* Exercise requirements
Return the line containing "You are a computer-use" and every line after it through the end of the entries below, with no other lines.

------ Data for the task

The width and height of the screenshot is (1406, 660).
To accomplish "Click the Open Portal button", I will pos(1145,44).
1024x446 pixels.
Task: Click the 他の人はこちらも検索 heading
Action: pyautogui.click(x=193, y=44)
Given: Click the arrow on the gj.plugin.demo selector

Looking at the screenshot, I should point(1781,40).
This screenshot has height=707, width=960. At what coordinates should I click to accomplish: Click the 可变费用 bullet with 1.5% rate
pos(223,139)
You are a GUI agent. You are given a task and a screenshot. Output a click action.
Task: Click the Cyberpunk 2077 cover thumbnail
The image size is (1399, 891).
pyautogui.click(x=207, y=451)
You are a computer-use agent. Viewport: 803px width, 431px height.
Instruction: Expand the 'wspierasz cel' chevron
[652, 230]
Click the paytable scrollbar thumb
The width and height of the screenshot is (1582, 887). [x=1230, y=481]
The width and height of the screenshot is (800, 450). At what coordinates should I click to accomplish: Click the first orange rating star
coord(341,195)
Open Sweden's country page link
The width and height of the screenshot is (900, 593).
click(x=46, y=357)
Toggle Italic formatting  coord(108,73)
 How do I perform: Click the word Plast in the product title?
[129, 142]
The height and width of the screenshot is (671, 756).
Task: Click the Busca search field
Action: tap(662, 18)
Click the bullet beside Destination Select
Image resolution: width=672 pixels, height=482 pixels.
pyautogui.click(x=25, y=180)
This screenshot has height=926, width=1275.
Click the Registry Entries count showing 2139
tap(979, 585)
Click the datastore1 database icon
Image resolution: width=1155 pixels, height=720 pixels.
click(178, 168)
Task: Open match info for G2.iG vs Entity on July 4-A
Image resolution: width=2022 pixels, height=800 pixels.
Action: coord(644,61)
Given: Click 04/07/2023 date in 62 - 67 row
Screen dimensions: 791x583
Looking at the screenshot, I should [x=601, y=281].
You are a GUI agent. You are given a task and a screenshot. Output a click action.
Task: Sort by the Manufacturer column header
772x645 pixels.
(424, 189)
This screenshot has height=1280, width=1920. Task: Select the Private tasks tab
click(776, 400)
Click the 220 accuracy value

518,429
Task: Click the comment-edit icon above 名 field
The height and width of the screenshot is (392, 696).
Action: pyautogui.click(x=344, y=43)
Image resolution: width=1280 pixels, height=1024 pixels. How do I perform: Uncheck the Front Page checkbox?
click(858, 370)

------------

* Output of the task
You are a computer-use agent. Viewport: 803px width, 431px height.
Instruction: Expand the 'wspierasz cel' chevron
[652, 230]
Click the paytable scrollbar thumb
The width and height of the screenshot is (1582, 887). [x=1230, y=481]
The width and height of the screenshot is (800, 450). At what coordinates should I click to accomplish: Click the first orange rating star
coord(341,195)
Open Sweden's country page link
The width and height of the screenshot is (900, 593).
click(x=46, y=357)
Toggle Italic formatting  coord(108,73)
 How do I perform: Click the word Plast in the product title?
[129, 142]
The height and width of the screenshot is (671, 756).
Task: Click the Busca search field
Action: tap(662, 18)
Click the bullet beside Destination Select
Image resolution: width=672 pixels, height=482 pixels.
pyautogui.click(x=25, y=180)
This screenshot has height=926, width=1275.
Click the Registry Entries count showing 2139
tap(979, 585)
Click the datastore1 database icon
Image resolution: width=1155 pixels, height=720 pixels.
click(178, 168)
Task: Open match info for G2.iG vs Entity on July 4-A
Image resolution: width=2022 pixels, height=800 pixels.
Action: coord(644,61)
Given: Click 04/07/2023 date in 62 - 67 row
Screen dimensions: 791x583
Looking at the screenshot, I should [x=601, y=281].
You are a GUI agent. You are given a task and a screenshot. Output a click action.
Task: Sort by the Manufacturer column header
772x645 pixels.
(424, 189)
This screenshot has height=1280, width=1920. Task: Select the Private tasks tab
click(776, 400)
Click the 220 accuracy value

518,429
Task: Click the comment-edit icon above 名 field
The height and width of the screenshot is (392, 696).
Action: pyautogui.click(x=344, y=43)
Image resolution: width=1280 pixels, height=1024 pixels. How do I perform: Uncheck the Front Page checkbox?
click(858, 370)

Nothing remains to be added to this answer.